> BRIEF:
Your task is to copy every line below that contains the word "Identify".

-- GIVEN RECORDS follows --

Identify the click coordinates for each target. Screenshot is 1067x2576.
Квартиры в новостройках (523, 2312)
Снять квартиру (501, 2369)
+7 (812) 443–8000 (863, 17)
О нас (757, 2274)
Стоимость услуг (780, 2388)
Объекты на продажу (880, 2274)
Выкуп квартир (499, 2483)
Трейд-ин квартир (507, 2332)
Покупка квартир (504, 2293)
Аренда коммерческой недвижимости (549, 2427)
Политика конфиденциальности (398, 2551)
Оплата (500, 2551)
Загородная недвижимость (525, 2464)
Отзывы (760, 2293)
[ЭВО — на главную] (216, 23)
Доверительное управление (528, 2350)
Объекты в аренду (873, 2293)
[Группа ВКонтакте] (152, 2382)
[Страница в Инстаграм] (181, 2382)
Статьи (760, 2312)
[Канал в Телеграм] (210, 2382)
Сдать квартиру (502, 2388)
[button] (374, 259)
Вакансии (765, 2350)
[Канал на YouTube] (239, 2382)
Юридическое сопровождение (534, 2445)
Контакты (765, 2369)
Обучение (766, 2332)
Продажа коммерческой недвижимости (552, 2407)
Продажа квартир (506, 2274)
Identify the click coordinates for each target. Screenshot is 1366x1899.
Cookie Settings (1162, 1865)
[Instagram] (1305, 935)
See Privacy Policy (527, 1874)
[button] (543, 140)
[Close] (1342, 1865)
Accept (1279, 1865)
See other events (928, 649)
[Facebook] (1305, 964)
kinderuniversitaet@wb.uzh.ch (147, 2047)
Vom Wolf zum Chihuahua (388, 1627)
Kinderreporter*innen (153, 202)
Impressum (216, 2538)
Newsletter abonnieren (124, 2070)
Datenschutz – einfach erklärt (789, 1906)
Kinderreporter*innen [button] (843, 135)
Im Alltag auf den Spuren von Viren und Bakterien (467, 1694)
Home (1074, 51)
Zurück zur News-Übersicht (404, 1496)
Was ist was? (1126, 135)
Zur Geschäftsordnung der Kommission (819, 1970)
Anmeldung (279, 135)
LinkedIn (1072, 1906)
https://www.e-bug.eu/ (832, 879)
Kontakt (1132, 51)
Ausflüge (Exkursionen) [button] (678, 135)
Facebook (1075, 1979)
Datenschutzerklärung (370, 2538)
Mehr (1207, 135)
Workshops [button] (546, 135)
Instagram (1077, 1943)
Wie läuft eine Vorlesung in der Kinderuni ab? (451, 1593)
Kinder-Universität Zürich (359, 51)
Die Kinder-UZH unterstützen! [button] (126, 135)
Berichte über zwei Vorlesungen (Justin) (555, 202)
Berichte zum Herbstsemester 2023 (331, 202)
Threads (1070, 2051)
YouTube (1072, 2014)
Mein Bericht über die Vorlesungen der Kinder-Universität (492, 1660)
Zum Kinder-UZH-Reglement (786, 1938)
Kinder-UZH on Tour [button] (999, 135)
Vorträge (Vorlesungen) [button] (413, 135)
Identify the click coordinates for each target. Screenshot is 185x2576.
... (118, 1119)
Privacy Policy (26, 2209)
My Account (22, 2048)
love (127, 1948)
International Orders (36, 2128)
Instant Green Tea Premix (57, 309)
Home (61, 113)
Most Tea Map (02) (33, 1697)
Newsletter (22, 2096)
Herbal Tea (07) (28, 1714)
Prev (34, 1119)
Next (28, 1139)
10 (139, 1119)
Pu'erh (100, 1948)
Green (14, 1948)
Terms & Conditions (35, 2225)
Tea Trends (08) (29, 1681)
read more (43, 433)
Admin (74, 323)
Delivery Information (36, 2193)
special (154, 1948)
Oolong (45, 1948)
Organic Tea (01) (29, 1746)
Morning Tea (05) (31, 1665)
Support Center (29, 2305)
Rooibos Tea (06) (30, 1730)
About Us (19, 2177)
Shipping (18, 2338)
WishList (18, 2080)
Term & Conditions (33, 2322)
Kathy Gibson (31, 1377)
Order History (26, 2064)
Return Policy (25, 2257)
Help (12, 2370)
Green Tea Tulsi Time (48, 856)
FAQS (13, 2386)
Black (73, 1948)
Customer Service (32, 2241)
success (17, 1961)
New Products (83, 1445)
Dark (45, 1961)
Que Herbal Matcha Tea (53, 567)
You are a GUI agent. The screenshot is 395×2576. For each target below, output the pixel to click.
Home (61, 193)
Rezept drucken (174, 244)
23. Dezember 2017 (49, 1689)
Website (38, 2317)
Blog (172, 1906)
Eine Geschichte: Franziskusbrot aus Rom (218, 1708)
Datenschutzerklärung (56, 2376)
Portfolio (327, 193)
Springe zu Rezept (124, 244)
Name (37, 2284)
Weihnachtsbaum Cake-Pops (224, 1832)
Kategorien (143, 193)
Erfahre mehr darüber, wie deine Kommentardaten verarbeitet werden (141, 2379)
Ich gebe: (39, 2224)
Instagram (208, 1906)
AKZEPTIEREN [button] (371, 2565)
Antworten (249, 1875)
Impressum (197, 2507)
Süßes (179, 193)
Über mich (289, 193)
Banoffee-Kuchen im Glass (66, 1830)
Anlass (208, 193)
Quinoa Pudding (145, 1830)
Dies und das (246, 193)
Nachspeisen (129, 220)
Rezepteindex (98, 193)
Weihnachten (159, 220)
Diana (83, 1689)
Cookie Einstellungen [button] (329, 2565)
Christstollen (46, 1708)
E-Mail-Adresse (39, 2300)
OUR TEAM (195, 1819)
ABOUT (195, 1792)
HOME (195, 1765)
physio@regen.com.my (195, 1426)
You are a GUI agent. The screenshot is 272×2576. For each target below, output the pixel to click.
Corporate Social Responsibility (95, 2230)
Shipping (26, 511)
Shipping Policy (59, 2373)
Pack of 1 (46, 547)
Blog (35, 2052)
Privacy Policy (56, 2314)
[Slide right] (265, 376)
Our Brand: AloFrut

-- GIVEN RECORDS concluded --

> OUTPUT:
Identify the click coordinates for each target. Screenshot is 1067x2576.
Identify the click coordinates for each target. Screenshot is 1366x1899.
Identify the click coordinates for each target. Screenshot is 185x2576.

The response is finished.